Я выехала в Сепанг. Это был очень бедный район. Вдоль дороги выстроились маленькие деревянные домики. Группа молодых людей внимательно рассматривала мой «БМВ» со смешанным выражением восхищения и зависти. Дом Рамеша было легко найти. Там в саду стояла большая статуя Мариамана, бога пива и сигар черут. Когда я стала звать кого-нибудь, к дверям вышла сухая костлявая женщина с выдававшимися лопатками. У нее было плоское лицо летучей мыши, вот только на человеке оно смотрелось не так симпатично. И все же она была относительно молода. Я заметила, что моя одежда и моя персона произвели на нее впечатление.

— Вы приехали встретиться с ним? — спросила женщина.

— Да, — ответила я.

Она пригласила меня войти. Дом был деревянным и маленьким, мебели мало, да и та старая. На потолке крутился вентилятор, но во всех остальных отношениях комната скорее выглядела нежилой, чем обитаемой.

— Садитесь, пожалуйста, — предложила она, указывая на один из стульев у двери. — Пойду позову мужа.

Я улыбнулась с благодарностью, и она скрылась за занавеской из висящих бисерных нитей. Через несколько минут занавеска раздвинулась, и в комнату шагнул мужчина в футболке и брюках цвета хаки. Мне показалось, что его появление заставило комнату сжаться до пропорций, вызывавших клаустрофобию, — у него было лицо, похожее на морду леопарда на охоте: голодное, очень темное, от которого исходил опасный мужской запах.
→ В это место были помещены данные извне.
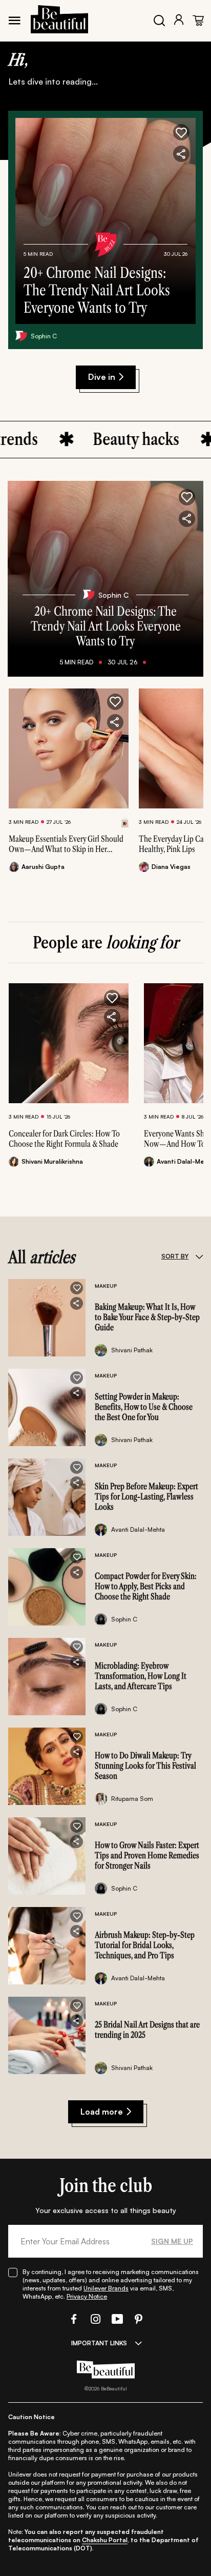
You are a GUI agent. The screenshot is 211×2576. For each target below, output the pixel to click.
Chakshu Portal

Белки его глаз выделялись так контрастно на темном лице, что это пугало. Он слегка улыбнулся и сложил ладони в древнем индийском жесте вежливого приветствия.

— Намастэ, — сказал мужчина. В его голосе было почтение и вместе с тем величие. Это было так неожиданно, что я просто подскочила, чтобы ответить на его приветствие. Он показал, что я должна сесть. Я села, и он проскользнул к стулу, самому дальнему от меня.

— Чем я могу вам помочь? — вежливо спросил он. Рамеш смотрел не мигая. Я была в замешательстве, мне казалось, что он видит меня насквозь и уже знает, зачем я здесь.

— Собственно, я племянница Севенеса, с которым вы вместе играли, когда были маленькими, — быстро объяснила я. На какую-то долю секунды его гибкое тело напряглось, а глаза моргнули, словно он получил неожиданный удар. Может, конечно, мне все это и показалось. Наверное, так оно и было.

— Да, я помню вашего дядю. Он играл со мной и с моим братом.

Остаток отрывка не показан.